» **TASK PROMPT**
Begin at the line that contains "Open the 提案簡報 pitch mode" and stop after the line that contains "pyautogui.click(x=36, y=112)". Render those lines as a JSON list of strings with one string per line, leaving out blank lines.

» **MATERIAL TO PROCESS**
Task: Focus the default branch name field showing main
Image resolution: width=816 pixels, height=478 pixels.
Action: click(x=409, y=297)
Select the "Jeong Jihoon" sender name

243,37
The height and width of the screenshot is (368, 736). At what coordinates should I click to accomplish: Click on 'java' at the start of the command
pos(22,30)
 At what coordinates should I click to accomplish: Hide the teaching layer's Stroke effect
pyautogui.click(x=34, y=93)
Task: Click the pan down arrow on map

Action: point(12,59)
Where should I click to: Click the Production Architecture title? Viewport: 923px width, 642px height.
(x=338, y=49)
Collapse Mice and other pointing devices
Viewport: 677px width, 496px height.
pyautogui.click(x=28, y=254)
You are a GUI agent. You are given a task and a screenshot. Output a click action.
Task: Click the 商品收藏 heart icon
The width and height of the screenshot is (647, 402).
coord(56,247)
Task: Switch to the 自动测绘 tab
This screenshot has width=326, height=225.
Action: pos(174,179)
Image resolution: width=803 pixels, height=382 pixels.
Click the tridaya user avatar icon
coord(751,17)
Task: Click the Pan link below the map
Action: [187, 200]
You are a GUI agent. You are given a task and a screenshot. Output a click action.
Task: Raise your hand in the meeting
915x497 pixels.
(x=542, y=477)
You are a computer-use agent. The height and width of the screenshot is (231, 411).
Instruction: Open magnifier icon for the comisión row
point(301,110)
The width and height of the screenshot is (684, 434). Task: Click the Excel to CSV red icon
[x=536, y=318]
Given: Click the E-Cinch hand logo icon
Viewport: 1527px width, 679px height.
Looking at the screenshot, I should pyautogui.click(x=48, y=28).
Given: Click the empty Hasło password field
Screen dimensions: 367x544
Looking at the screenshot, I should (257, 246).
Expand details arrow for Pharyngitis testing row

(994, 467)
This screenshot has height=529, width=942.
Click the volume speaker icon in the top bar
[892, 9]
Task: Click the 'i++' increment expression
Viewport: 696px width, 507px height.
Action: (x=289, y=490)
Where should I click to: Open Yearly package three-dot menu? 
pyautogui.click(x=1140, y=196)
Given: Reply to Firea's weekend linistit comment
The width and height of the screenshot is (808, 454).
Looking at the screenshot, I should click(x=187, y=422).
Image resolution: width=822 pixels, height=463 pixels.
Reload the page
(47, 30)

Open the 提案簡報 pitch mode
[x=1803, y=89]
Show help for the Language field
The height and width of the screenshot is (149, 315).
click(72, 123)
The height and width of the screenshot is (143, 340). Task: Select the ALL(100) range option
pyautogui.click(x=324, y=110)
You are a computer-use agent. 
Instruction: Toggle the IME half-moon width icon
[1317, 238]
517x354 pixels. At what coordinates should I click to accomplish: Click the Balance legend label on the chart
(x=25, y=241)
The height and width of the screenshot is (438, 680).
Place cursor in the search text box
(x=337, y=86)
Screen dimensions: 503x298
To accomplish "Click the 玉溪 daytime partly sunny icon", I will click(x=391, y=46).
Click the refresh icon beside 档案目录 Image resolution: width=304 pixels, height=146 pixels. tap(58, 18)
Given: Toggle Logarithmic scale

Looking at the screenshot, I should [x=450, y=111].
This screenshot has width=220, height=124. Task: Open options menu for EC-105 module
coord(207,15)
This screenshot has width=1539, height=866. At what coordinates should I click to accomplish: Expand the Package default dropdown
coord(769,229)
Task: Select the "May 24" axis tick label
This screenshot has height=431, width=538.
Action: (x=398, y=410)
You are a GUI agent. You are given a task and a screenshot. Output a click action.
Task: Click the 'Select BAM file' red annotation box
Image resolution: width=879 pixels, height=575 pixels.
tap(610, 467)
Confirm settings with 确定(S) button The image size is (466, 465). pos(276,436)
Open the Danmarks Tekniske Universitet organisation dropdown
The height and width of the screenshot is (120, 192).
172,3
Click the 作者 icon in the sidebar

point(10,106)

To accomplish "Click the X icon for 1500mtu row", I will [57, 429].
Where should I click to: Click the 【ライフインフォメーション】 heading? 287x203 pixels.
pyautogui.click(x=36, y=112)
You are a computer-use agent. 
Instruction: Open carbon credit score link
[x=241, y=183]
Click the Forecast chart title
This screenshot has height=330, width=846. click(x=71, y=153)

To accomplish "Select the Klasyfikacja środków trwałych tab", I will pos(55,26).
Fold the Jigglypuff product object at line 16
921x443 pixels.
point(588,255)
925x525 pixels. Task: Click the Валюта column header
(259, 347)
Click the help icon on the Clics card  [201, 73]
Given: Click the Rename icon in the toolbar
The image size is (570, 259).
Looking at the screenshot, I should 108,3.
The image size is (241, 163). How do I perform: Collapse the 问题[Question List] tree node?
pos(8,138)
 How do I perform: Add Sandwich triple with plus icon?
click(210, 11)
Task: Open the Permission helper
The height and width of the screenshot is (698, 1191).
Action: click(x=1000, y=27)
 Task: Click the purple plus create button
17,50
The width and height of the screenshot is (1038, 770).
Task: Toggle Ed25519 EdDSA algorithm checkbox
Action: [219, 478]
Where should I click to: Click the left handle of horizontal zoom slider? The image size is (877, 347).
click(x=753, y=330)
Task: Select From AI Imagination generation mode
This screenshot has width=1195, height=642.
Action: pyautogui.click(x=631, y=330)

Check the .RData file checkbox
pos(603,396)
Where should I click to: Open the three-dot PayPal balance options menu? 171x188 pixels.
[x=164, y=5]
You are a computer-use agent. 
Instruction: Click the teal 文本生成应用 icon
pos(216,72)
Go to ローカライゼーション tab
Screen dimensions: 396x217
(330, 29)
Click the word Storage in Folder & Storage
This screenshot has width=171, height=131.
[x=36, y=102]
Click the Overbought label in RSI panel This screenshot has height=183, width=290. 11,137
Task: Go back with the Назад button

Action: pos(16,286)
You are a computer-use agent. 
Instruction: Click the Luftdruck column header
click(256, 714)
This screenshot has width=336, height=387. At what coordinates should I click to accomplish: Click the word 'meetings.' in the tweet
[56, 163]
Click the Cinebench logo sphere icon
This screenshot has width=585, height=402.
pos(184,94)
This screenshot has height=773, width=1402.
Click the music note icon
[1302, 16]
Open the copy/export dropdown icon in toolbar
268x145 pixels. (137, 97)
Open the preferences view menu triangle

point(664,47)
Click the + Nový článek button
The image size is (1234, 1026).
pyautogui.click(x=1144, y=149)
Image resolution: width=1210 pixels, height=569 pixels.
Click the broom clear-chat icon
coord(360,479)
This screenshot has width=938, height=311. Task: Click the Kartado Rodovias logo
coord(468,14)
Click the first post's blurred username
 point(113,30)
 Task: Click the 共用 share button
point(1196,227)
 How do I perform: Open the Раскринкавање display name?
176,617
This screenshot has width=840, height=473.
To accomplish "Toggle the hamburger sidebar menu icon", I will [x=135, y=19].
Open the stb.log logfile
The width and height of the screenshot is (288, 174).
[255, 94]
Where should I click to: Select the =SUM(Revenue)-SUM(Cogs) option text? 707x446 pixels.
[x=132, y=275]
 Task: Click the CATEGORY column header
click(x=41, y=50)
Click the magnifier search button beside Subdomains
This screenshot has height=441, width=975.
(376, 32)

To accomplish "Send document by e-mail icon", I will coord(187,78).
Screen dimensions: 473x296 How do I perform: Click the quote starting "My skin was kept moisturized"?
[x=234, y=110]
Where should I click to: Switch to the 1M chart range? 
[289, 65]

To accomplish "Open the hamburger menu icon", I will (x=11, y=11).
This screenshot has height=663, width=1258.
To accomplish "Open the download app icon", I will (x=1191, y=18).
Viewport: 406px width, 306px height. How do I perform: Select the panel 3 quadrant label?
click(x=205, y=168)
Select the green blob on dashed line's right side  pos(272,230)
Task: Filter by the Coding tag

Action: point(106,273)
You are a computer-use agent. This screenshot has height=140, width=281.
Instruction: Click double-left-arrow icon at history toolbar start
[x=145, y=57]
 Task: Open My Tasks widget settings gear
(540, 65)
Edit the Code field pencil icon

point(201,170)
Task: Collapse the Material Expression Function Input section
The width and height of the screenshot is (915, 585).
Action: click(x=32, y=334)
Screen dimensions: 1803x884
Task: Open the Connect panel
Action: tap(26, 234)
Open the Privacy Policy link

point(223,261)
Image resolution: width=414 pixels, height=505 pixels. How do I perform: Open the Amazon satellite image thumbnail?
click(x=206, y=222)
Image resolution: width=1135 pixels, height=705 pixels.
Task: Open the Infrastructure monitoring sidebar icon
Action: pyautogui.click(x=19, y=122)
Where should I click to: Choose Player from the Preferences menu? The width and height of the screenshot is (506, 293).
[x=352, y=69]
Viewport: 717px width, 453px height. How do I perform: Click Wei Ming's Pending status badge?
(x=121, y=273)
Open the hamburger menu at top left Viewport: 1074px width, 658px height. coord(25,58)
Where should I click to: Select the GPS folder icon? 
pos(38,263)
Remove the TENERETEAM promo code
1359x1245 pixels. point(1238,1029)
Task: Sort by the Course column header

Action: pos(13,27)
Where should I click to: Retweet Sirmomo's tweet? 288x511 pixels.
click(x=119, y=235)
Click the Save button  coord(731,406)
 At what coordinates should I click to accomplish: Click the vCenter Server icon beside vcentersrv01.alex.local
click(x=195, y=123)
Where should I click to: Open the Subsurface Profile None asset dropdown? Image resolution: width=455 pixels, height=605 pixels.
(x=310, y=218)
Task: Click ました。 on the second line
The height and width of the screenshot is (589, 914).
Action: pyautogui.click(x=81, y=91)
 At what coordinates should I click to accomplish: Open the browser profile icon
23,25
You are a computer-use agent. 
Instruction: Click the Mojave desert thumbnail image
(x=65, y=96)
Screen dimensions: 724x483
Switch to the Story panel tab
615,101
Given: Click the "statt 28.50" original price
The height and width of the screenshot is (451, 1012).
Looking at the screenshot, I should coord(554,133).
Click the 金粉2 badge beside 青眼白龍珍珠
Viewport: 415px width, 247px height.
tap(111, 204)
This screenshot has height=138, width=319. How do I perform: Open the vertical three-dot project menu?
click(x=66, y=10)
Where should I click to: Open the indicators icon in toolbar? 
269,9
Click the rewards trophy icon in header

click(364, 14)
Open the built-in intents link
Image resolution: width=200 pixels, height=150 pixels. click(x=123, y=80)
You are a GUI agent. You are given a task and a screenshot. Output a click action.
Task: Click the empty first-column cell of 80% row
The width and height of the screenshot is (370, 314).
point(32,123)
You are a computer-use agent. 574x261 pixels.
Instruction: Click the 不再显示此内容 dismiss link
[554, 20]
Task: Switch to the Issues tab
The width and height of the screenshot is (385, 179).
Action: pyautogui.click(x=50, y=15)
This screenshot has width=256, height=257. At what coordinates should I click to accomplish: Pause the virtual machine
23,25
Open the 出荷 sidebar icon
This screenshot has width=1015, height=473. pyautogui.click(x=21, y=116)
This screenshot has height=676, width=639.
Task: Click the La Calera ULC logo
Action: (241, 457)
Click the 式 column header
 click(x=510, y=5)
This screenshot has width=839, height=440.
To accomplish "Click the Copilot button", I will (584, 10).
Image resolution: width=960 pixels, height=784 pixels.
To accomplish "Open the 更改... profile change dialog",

» **EXERCISE RESPONSE**
[
  "Open the 提案簡報 pitch mode",
  "[x=1803, y=89]",
  "Show help for the Language field",
  "The height and width of the screenshot is (149, 315).",
  "click(72, 123)",
  "The height and width of the screenshot is (143, 340). Task: Select the ALL(100) range option",
  "pyautogui.click(x=324, y=110)",
  "You are a computer-use agent. ",
  "Instruction: Toggle the IME half-moon width icon",
  "[1317, 238]",
  "517x354 pixels. At what coordinates should I click to accomplish: Click the Balance legend label on the chart",
  "(x=25, y=241)",
  "The height and width of the screenshot is (438, 680).",
  "Place cursor in the search text box",
  "(x=337, y=86)",
  "Screen dimensions: 503x298",
  "To accomplish \"Click the 玉溪 daytime partly sunny icon\", I will click(x=391, y=46).",
  "Click the refresh icon beside 档案目录 Image resolution: width=304 pixels, height=146 pixels. tap(58, 18)",
  "Given: Toggle Logarithmic scale",
  "Looking at the screenshot, I should [x=450, y=111].",
  "This screenshot has width=220, height=124. Task: Open options menu for EC-105 module",
  "coord(207,15)",
  "This screenshot has width=1539, height=866. At what coordinates should I click to accomplish: Expand the Package default dropdown",
  "coord(769,229)",
  "Task: Select the \"May 24\" axis tick label",
  "This screenshot has height=431, width=538.",
  "Action: (x=398, y=410)",
  "You are a GUI agent. You are given a task and a screenshot. Output a click action.",
  "Task: Click the 'Select BAM file' red annotation box",
  "Image resolution: width=879 pixels, height=575 pixels.",
  "tap(610, 467)",
  "Confirm settings with 确定(S) button The image size is (466, 465). pos(276,436)",
  "Open the Danmarks Tekniske Universitet organisation dropdown",
  "The height and width of the screenshot is (120, 192).",
  "172,3",
  "Click the 作者 icon in the sidebar",
  "point(10,106)",
  "To accomplish \"Click the X icon for 1500mtu row\", I will [57, 429].",
  "Where should I click to: Click the 【ライフインフォメーション】 heading? 287x203 pixels.",
  "pyautogui.click(x=36, y=112)"
]